The World Health Organization recommends hand rubbing with alcohol-based sanitizers for 20-30 seconds for optimal outcomes, but Stinear says that, humans being human, not everyone will be this thorough every time.

“Anywhere you have sub-optimal contact times with the full-strength product you’re going to risk some breakthrough, or bacteria persisting.

“Some places use foams or gels instead of solutions, and there’s a thought that maybe the foams don’t penetrate every crevice and crack in your skin as well as a gel might or a liquid.”

Super-cleaning

The researchers also looked for clues to the alcohol resistance in the bacteria’s genome.

“We looked for signatures in the genome of the bacteria of adaptation, and we found them,” says Stinear. “We could see that there were genes that looked to be under evolutionary selection and those genes, when we mutated them, changed the alcohol tolerance of the bacteria.”
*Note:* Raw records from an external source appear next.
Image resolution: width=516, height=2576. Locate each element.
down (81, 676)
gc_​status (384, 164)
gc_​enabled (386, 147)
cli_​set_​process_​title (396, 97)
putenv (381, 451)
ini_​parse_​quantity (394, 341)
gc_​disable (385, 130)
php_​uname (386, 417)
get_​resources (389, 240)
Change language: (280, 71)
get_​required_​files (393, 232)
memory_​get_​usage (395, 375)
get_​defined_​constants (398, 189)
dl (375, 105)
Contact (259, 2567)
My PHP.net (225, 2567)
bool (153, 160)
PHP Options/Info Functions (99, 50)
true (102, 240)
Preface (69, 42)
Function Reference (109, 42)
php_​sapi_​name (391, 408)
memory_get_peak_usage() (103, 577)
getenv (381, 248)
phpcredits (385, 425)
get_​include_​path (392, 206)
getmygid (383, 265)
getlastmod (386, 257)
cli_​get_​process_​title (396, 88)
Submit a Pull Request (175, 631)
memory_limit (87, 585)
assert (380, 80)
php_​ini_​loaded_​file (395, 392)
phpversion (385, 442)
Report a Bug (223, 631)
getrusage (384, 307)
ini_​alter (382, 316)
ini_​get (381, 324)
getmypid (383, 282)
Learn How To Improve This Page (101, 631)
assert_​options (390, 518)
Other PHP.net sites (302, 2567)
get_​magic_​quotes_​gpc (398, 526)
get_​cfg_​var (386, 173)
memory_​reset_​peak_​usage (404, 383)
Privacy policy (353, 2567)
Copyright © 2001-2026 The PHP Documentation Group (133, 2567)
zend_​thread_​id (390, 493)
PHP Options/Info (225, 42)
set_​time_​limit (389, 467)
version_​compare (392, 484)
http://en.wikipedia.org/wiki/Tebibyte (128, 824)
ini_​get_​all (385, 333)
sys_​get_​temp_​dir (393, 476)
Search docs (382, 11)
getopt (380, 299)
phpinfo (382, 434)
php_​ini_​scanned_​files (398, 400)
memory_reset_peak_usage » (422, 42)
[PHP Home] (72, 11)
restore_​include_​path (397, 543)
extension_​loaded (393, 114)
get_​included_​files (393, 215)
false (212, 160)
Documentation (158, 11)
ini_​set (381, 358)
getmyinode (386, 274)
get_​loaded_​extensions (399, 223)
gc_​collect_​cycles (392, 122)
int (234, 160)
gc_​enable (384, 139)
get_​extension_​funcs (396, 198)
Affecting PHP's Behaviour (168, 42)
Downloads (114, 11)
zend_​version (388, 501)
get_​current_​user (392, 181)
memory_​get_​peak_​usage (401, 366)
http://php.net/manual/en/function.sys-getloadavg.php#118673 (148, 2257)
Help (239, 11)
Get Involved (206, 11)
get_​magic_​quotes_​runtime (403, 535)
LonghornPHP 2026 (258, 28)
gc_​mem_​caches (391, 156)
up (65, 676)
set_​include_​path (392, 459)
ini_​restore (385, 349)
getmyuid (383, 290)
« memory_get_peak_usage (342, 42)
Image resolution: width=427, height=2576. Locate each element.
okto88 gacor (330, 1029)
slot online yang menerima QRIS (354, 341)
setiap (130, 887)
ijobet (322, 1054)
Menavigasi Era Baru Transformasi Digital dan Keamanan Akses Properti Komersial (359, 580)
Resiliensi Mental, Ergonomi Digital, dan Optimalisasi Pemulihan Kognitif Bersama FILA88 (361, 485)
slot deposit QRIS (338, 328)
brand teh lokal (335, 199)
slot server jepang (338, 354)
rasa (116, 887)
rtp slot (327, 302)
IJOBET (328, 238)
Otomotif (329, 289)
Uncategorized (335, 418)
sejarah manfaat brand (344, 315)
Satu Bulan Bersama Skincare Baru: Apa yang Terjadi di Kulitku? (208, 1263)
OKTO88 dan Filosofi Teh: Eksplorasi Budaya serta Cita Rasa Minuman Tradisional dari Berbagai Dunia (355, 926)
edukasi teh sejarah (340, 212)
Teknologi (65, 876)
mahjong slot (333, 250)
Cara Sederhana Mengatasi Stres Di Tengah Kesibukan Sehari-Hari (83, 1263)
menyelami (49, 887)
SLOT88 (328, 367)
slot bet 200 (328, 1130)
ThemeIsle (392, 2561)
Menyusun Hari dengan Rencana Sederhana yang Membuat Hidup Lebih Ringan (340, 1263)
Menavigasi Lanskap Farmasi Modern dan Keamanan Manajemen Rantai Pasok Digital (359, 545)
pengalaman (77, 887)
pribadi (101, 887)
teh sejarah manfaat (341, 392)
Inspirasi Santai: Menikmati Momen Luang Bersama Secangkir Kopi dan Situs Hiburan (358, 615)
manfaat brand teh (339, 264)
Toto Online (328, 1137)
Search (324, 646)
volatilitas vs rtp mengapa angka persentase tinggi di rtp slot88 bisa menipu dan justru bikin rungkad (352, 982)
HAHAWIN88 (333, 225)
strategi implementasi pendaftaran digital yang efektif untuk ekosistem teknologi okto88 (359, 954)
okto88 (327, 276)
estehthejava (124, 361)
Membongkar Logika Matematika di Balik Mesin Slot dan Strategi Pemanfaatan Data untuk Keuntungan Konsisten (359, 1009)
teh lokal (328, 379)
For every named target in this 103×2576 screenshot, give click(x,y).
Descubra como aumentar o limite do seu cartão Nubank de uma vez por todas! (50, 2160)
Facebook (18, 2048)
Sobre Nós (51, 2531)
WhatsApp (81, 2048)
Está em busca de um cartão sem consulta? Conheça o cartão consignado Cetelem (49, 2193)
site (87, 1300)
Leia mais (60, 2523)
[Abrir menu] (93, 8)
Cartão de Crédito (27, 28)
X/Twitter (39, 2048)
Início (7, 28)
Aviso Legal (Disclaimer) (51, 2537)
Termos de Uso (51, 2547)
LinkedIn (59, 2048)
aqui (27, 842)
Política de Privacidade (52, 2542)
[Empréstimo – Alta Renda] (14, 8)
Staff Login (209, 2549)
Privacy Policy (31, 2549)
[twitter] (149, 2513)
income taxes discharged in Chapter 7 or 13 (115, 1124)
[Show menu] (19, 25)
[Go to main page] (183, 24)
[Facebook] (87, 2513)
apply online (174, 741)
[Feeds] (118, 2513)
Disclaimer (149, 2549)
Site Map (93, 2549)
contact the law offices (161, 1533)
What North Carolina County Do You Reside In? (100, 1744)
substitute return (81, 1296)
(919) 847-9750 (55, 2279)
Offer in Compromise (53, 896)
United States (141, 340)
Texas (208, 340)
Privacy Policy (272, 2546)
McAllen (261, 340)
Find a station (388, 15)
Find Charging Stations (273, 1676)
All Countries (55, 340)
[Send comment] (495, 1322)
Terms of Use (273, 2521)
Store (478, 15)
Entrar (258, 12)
The way MRSA ‘eats’ out fat could be used against it

These results will help researchers to understand the mechanism of alcohol resistance, but is this the end for alcohol-based hand sanitizers in hospitals and other clinical settings?

“This isn’t the end of hospital hand hygiene, that’s been one of the most effective infection control procedures that we’ve introduced worldwide,” says Stinear. “The WHO recommends it.”

“But we can’t rely solely on alcohol-based disinfectants and for some bacteria, like VRE, we’re going to need additional procedures and policies in place. For hospital this will be super-cleaning regimens, which include alternative disinfectants, maybe chlorine-based.”

“An extra level of infection control, that doesn’t just rely on alcohol-based disinfectants is required.”